China, America's primary geopolitical rival, faces a complex situation. In the short term, its position is vulnerable as the world's largest oil importer, with over half its supply originating from the Middle East. However, China possesses significant long-term advantages. It has amassed the world's largest strategic petroleum reserve, estimated at 1.2 billion barrels—sufficient for nearly four months of its seaborne imports. Moreover, over the past three decades, China has aggressively invested in and developed alternative energy sources. As Jason Bordoff, founding director of Columbia University’s Center on Global Energy Policy, highlighted, over 50% of cars sold in China are now electric, it accounts for nearly half of the world's new nuclear reactors under construction, and its electricity demand growth is largely met by green energy sources.
Experts believe these factors could ultimately strengthen China's geopolitical standing. A profound shock to the global energy system may compel world leaders to reassess their reliance on foreign oil imports, with energy security potentially becoming a more potent motivator than climate change concerns. "If oil remains on this roller coaster, folks will absolutely look for alternatives," commented Bob McNally, president of Rapidan Energy Group. "The main selling point for oil has always been that it is stable. But it isn’t looking so stable right now."

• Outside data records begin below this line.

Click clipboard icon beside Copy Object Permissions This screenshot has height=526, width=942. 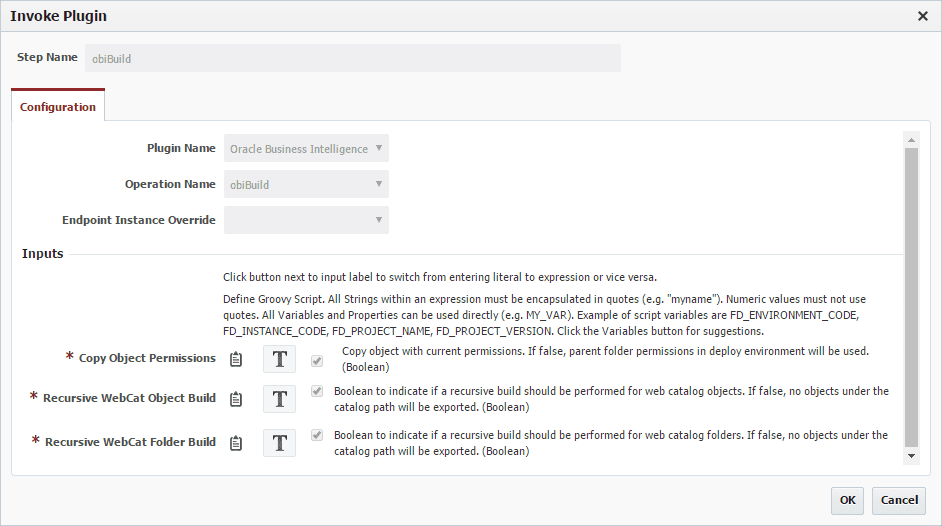(x=236, y=359)
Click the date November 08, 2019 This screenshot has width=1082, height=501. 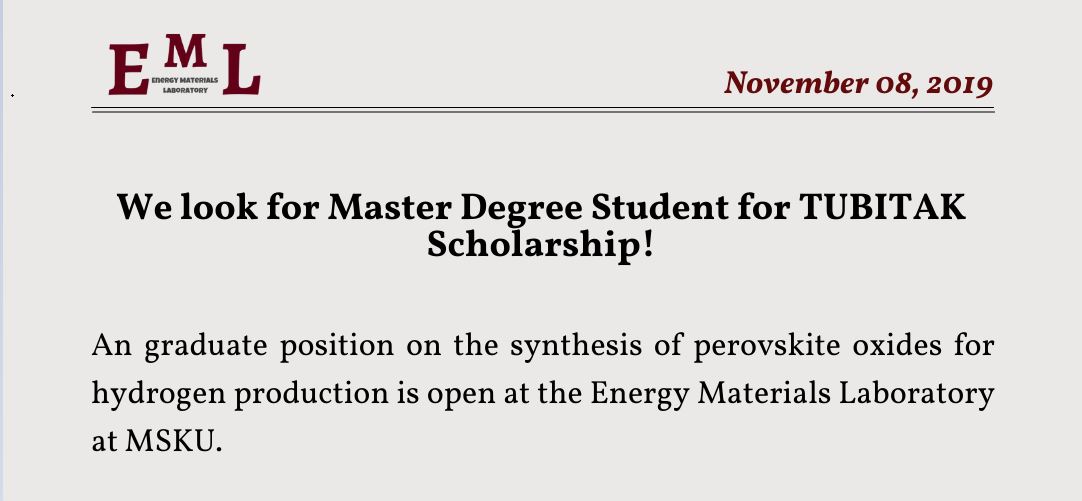pyautogui.click(x=858, y=83)
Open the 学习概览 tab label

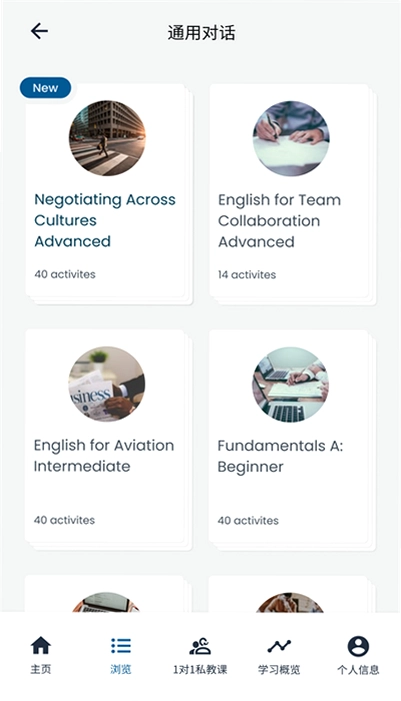pyautogui.click(x=279, y=670)
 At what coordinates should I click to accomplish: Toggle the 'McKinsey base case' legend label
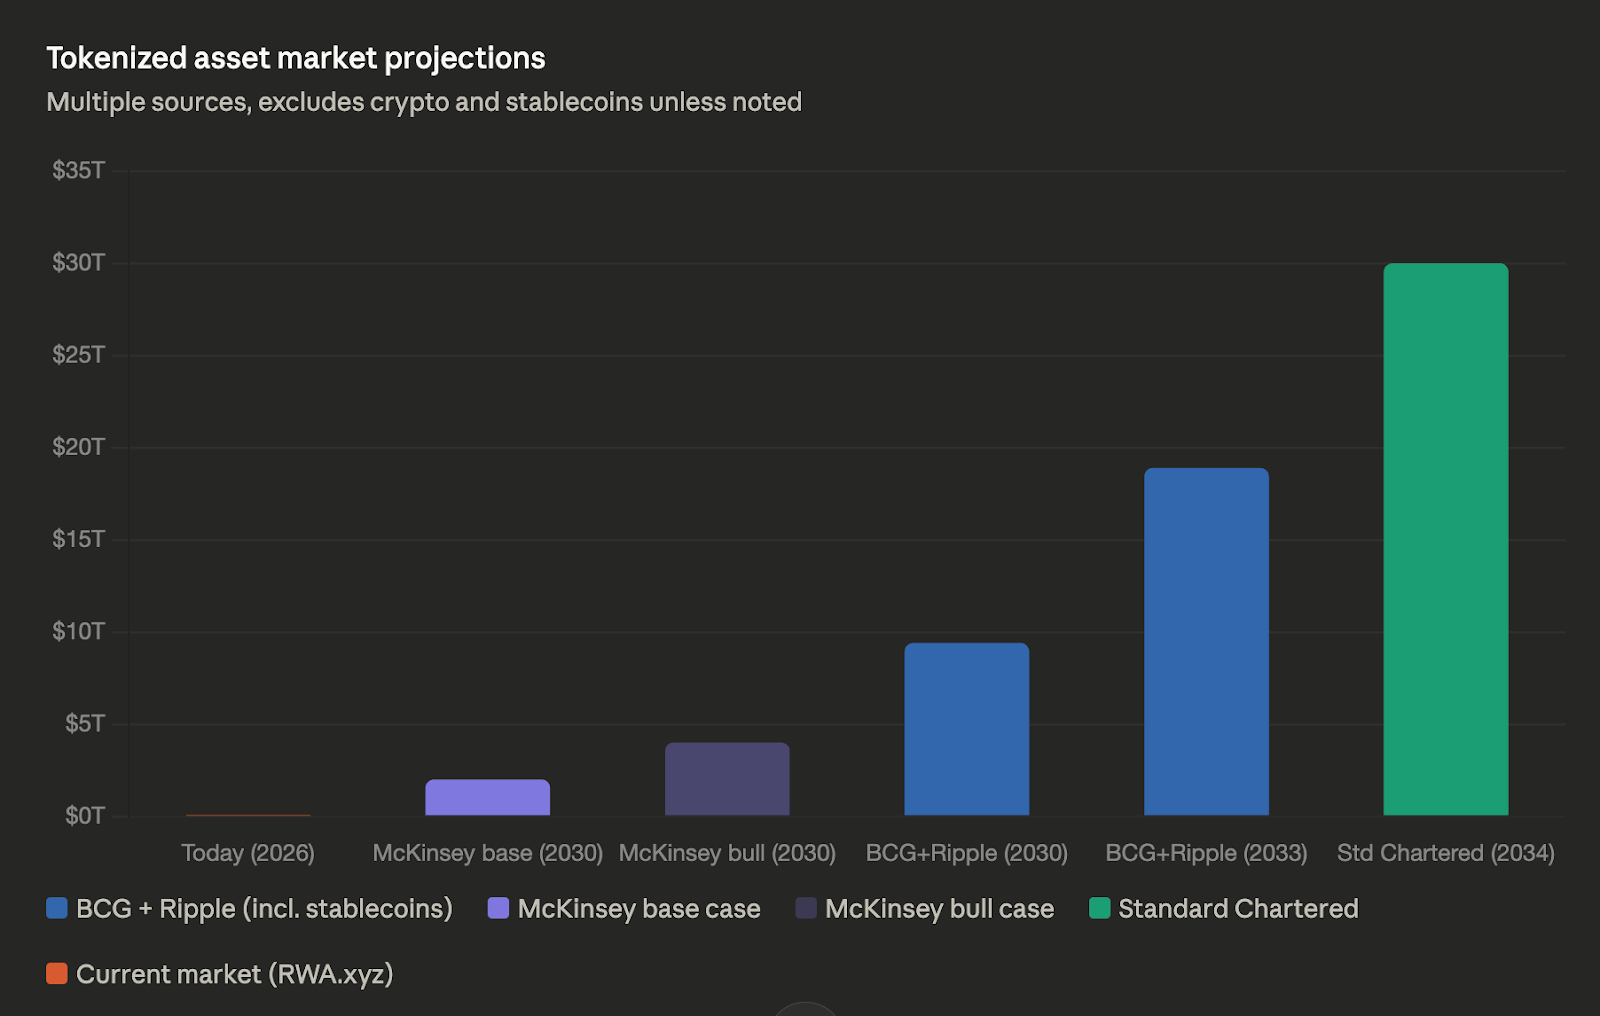[x=639, y=908]
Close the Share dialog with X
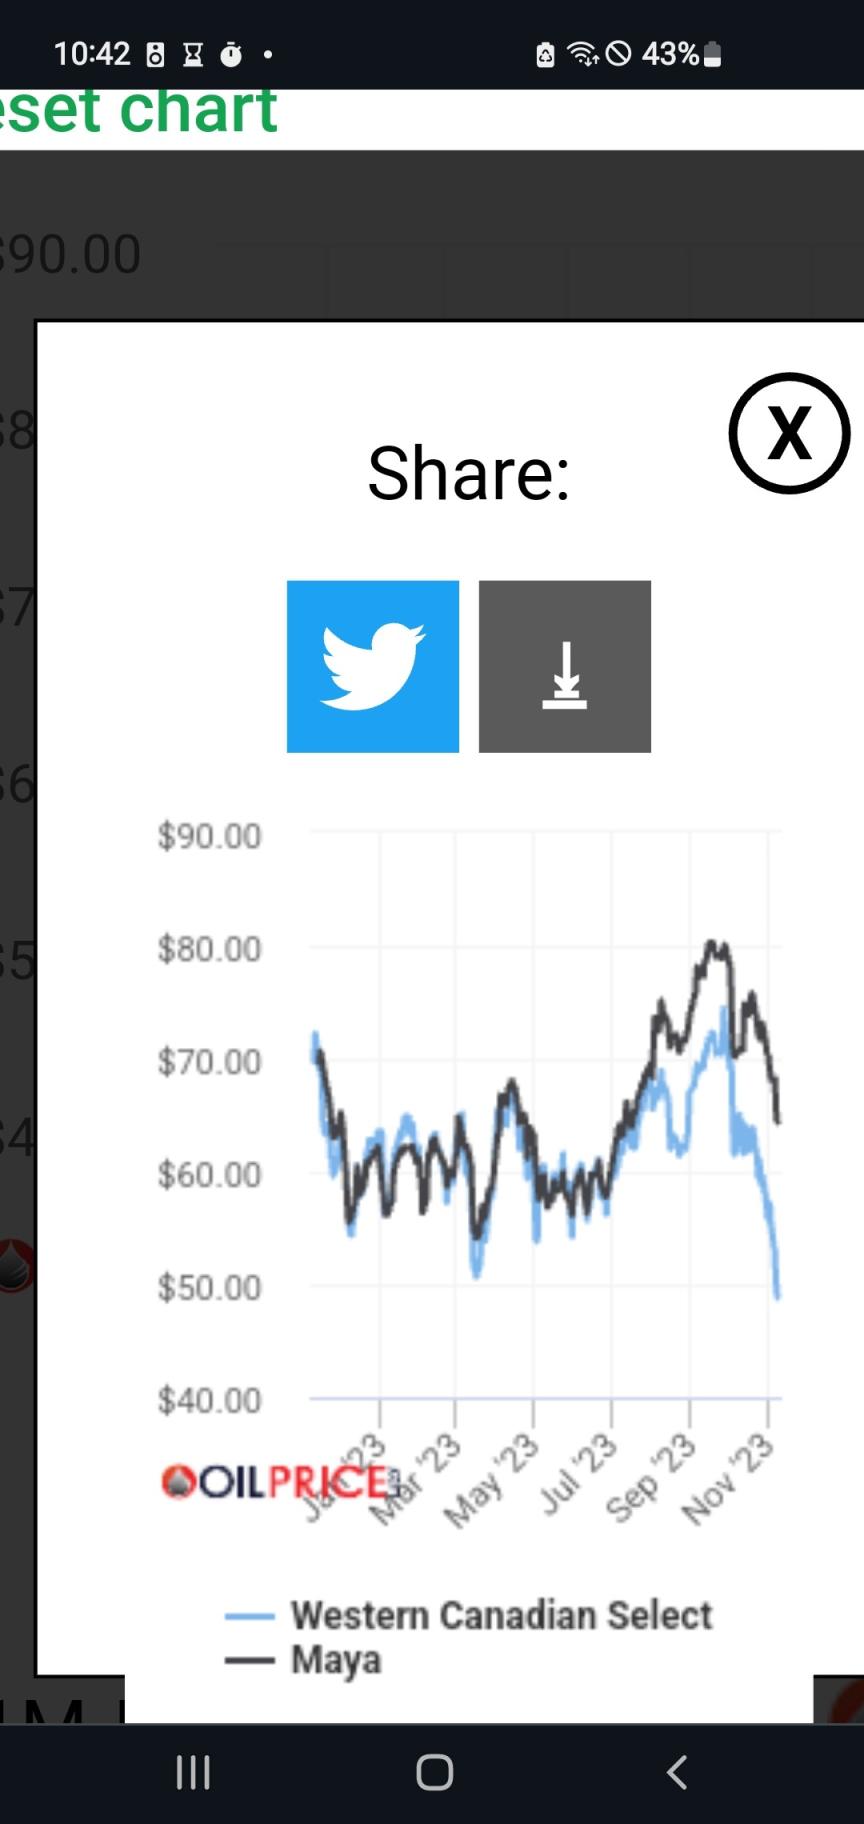 tap(788, 433)
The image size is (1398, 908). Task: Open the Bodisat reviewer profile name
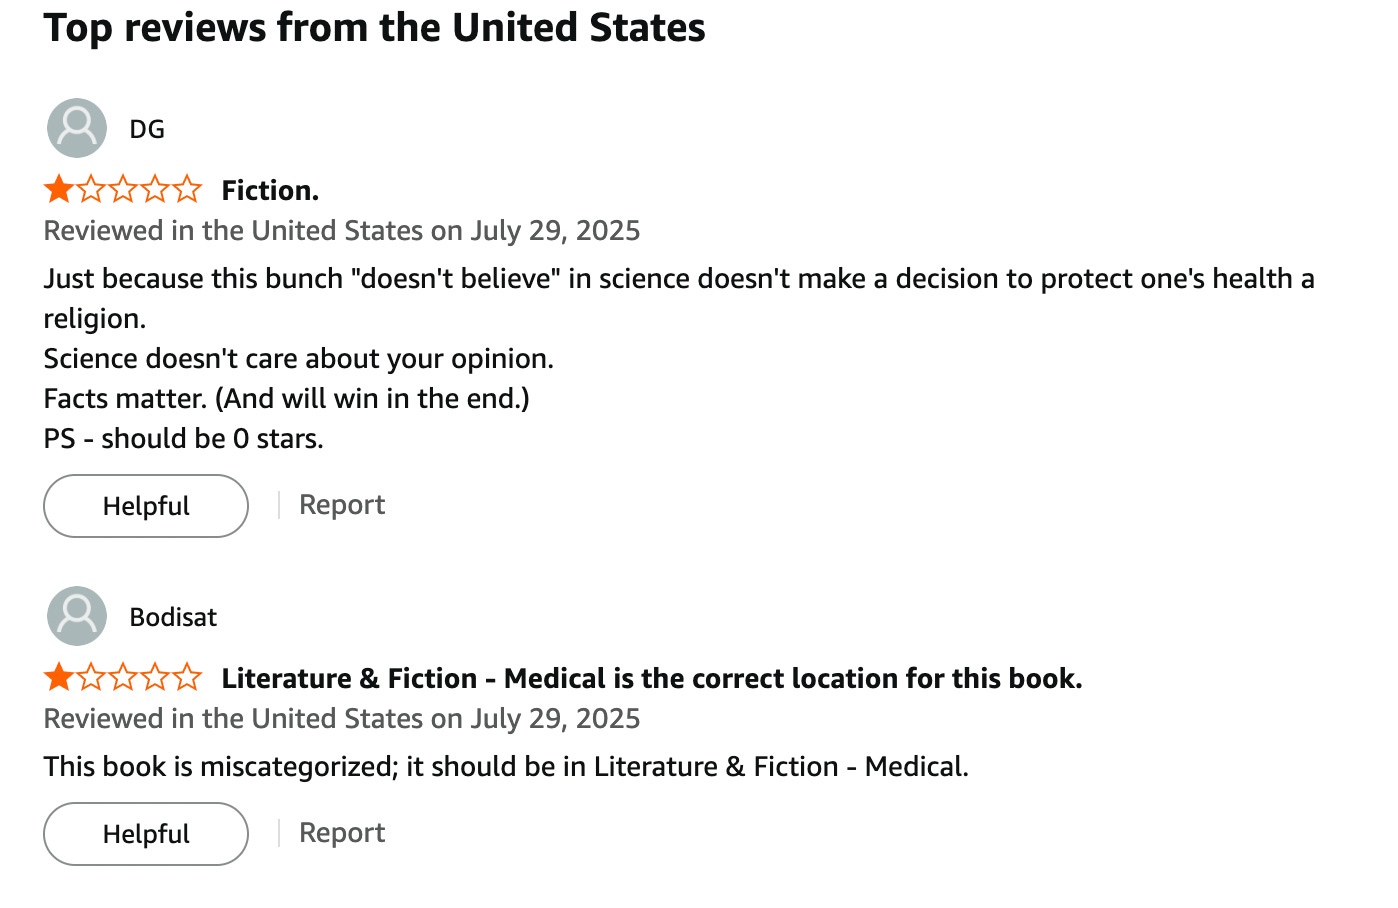(173, 617)
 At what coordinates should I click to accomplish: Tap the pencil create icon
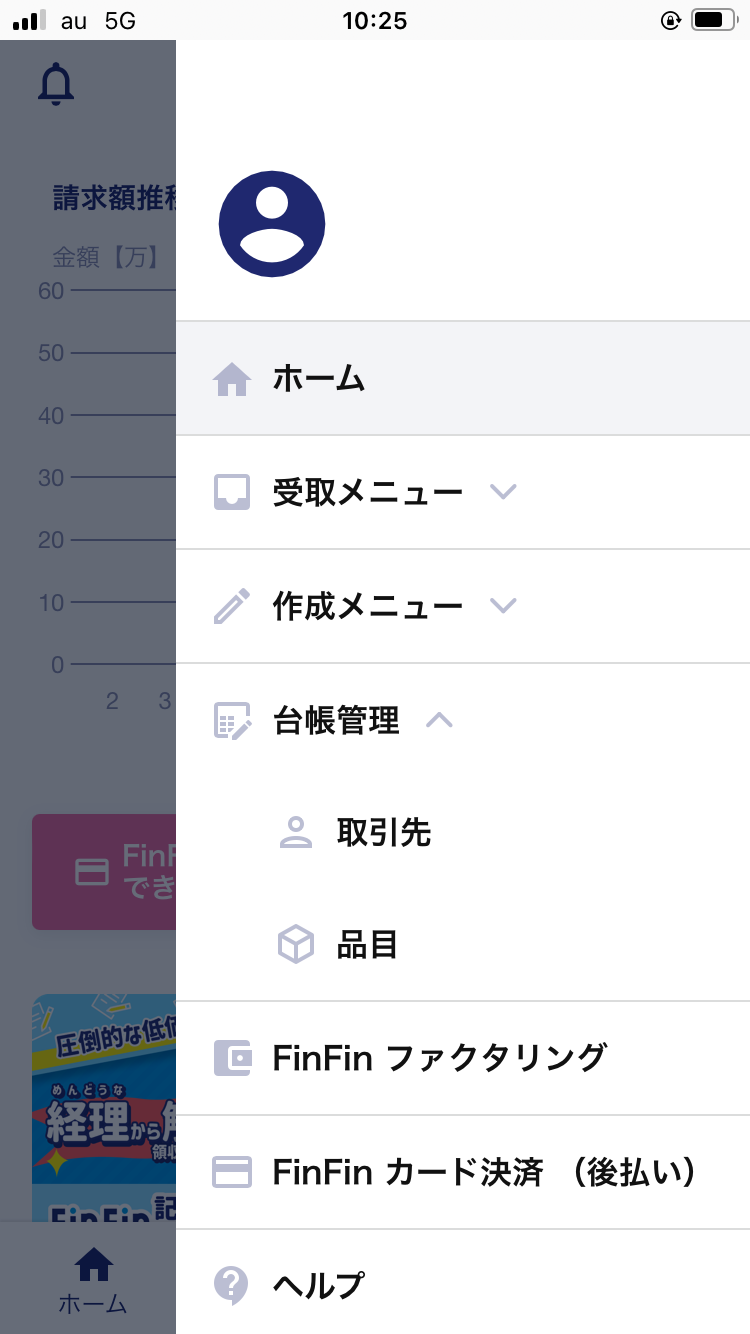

This shift could increase global reliance on China, which dominates the production of key renewable energy components: over 60% of wind turbines, 70% of lithium-ion batteries and EVs, 80% of solar panels, and 90% of processed rare-earth minerals essential for these technologies. European and Canadian concerns about dependency on China for these resources may be reconsidered in an extended oil crisis. "I don’t think it would be crazy after all of this for countries to start viewing China as the least bad option in a menu of lots of bad options," Bordoff concluded.
Beyond these predictable consequences lie potentially unforeseen shifts. The 1970s energy crisis in the U.S. is credited with contributing to the decline of the post-war consensus and fostering an era of economic libertarianism. The current crisis could similarly inspire new revolutions, challenge existing institutions, and empower unforeseen political forces, reshaping the global order in ways difficult to predict.